Nach der Gründung der Kirchengemeinde Harvestehude im Jahr 1879 wurde die dazugehörige St. Johannis-Kirche gebaut und 1882 geweiht. Die Gemeinde erfreute sich so großen Zulaufs, dass ab 1893 die Kapelle des Hospitals am Schlump als zweite Gottesdienststätte genutzt und ein zweiter Gemeindebezirk mit einem eigenen Pastor gegründet wurde. Auch diese wurde bald zu klein, so dass in der Bogenstraße zusätzlich ein Pastorat und ein Gemeindesaal errichtet wurden – umgehend wurde der Saal dann umgebaut und am 1. Oktober 1899 zur St. Andreas-Kapelle und als permanente Gottesdienststätte geweiht. Der Stadtteil und die Gemeinde prosperierten weiter stark und verlangten nach einem größeren Gebäude.

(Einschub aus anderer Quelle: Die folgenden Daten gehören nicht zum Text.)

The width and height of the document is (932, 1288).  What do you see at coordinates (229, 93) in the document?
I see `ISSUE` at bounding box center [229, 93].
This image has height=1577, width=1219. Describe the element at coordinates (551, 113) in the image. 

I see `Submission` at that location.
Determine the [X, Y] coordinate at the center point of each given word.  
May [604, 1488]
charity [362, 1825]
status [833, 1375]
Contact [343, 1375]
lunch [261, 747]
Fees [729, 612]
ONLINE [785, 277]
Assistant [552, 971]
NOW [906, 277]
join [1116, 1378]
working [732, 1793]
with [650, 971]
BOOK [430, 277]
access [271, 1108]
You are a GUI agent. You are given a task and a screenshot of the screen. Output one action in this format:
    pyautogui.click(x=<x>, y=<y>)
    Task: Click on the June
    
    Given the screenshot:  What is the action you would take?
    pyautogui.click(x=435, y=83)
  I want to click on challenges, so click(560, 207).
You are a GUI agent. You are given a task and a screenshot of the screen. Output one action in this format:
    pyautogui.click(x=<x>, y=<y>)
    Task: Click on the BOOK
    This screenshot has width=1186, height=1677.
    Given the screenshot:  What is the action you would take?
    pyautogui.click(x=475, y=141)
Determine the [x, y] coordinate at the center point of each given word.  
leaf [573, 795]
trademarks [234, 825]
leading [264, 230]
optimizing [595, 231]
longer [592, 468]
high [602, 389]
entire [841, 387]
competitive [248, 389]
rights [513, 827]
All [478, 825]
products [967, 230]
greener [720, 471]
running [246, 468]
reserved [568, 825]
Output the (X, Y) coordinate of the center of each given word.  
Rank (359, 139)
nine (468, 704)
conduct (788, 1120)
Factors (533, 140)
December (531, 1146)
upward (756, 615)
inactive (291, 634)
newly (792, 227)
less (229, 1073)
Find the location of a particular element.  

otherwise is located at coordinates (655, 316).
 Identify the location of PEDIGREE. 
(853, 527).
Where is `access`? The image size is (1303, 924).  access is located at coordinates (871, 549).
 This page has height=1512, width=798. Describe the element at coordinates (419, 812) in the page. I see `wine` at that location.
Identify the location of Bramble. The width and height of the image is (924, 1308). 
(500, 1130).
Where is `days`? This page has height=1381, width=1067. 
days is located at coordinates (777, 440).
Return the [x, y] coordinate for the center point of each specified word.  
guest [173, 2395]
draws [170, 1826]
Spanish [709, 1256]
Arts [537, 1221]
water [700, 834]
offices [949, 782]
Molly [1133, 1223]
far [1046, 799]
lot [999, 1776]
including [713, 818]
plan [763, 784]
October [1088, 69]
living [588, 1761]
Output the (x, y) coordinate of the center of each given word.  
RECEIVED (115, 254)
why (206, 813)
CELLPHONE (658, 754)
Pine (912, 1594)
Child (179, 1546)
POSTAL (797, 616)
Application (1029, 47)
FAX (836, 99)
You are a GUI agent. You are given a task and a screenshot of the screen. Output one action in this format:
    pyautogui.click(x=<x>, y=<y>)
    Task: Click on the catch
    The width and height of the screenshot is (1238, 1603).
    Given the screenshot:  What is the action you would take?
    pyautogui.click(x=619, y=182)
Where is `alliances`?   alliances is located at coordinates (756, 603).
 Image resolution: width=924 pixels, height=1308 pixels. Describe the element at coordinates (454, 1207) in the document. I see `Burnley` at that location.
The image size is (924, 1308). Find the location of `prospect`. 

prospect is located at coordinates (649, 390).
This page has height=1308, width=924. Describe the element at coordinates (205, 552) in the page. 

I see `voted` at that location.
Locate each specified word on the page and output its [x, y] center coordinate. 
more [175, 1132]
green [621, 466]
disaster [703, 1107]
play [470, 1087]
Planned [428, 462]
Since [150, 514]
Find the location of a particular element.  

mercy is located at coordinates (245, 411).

Dank eines privaten Financiers konnte mit dem Neubau einer großen Kirche begonnen werden, die 1907 fast zeitgleich zum 25. Jubiläum von St. Johannis geweiht wurde. Erst 1947 wurde St. Andreas zur eigenständigen Kirchengemeinde. In dieser Zeit, bis die Kirche nach ihrer Zerstörung wieder instandbesetzt wurde, wurden Gottesdienste, Hochzeiten und andere Feierlichkeiten wieder in der Kapelle abgehalten. In unserer Küche, die jetzt im Sommer neu eingerichtet wird, setze ich den Kaffee mittlerweile doch mal mit einem anderen Bewusstsein auf …

Nun, 121 Jahre später, ist durch die Corona-Pandemie wieder ein Andachtsraum entstanden, außerhalb des Kirchbaums und doch in der Kirche. Er wird eine weniger improvisierte Ausstattung erhalten und fester Bestandteil von St. Andreas bleiben. Vielleicht entwickelt er sich sogar zur Votivkapelle, zum Gedenkort für diese für uns alle spezielle Zeit, was auch immer noch aus dieser wird oder auch nicht.

Wie stets, wenn es um die Historie von St. Andreas geht: herzlichen Dank an Dr. Derek Vinyard und alle anderen, die an der Festschrift 2007 zum 100-jährigen Jubiläum der Kirchweihe mitgewirkt haben.